Taylor: I run a lot. That’s pretty important to me, it gets everything out. Morning wise, I don’t really have a routine. Sometimes it’s just up and out the door as fast as possible. I often don’t often eat breakfast. My assistants will hand me stuff when I get hangry and have that look in my eye. When it’s 9:30, I go to bed. My requirement for clothes is, pants that won’t rip in the butt. The number of times that I have squatted down to pick something up, or stepped on my car tire to get something off the top of my car, and then rip—and you’re stuck with it all day.

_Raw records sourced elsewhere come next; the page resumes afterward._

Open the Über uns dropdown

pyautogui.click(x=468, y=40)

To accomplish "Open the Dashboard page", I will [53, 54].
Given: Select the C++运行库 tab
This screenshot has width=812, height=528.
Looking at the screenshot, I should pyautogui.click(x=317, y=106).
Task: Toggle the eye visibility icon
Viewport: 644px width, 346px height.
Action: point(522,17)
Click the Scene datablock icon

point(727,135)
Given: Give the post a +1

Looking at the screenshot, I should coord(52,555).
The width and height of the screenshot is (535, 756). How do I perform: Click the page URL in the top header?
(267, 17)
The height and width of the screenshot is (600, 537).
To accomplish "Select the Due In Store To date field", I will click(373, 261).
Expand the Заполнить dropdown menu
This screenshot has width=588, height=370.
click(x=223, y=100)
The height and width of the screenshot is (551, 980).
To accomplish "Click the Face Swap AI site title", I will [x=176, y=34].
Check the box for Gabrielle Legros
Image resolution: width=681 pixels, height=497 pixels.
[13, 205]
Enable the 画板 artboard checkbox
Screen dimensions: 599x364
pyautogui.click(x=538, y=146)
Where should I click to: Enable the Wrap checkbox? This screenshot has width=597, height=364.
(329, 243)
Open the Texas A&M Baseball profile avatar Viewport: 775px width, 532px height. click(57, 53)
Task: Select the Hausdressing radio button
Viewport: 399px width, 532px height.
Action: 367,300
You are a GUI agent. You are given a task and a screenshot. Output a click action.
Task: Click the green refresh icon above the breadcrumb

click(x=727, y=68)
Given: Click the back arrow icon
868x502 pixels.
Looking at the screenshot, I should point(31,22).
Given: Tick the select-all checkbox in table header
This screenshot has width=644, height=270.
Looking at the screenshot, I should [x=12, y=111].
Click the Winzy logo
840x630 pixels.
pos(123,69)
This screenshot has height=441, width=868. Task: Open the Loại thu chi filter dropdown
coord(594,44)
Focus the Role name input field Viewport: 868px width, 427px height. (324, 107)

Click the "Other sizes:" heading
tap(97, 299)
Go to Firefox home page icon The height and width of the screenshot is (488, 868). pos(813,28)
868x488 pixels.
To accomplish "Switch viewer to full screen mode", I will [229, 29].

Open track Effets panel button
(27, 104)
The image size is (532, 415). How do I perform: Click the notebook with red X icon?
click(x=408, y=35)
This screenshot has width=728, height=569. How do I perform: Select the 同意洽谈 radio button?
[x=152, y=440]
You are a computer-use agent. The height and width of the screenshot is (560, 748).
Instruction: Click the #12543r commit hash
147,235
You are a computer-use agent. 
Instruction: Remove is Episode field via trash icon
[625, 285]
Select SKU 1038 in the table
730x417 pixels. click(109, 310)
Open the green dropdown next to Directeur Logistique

Daniela: I really just want to make people happy. It stresses me out when people are not happy. We work in an industry that is really stressful. We’re in New York— we have the best restaurants in the world. When people go out, they are always comparing, so it’s easy to feel insecure. My goal is to make the people in the kitchen the happiest people. We are in the basement so we don’t see people having fun and drinking. Maybe there is a cute guy cooking next to you, but you can’t flirt because you smell like garbage. Having a solid happy team around me is important; I’ll take the punches for that. My biggest inspiration would be my mom, and myself. I am inspired by the person I am today. That is what makes me want to do better— because if I am not happy, the people around me will not be happy. And of course, Enrique. He is the best mentor I have ever had.
Taylor: Someone I really admire is Jean Adamson, who owns Vinegar Hill House. Before we were friends she was one of the scariest people I knew. If someone told me five years ago that we would be talking about boys, I would have told you to shut up, because I was scared of her. She has been a huge mentor of mine.
Daniela: In terms of advice for my 22 year old self….Don’t buy those shoes. Don’t date that guy. Don’t lose that iPhone 15 times. Don’t lose your passport, again. Call your mom.
Taylor: Mine would have to be: You don’t know everything. Get over yourself. Stop stressing. You’re 22, you do not need to have it figured out. I’m 33 and I’m not even close. Take my dad for instance, he’s like, ‘I still don’t know what’s really going on.’ So to my younger self I’d say, you’re going to be fine.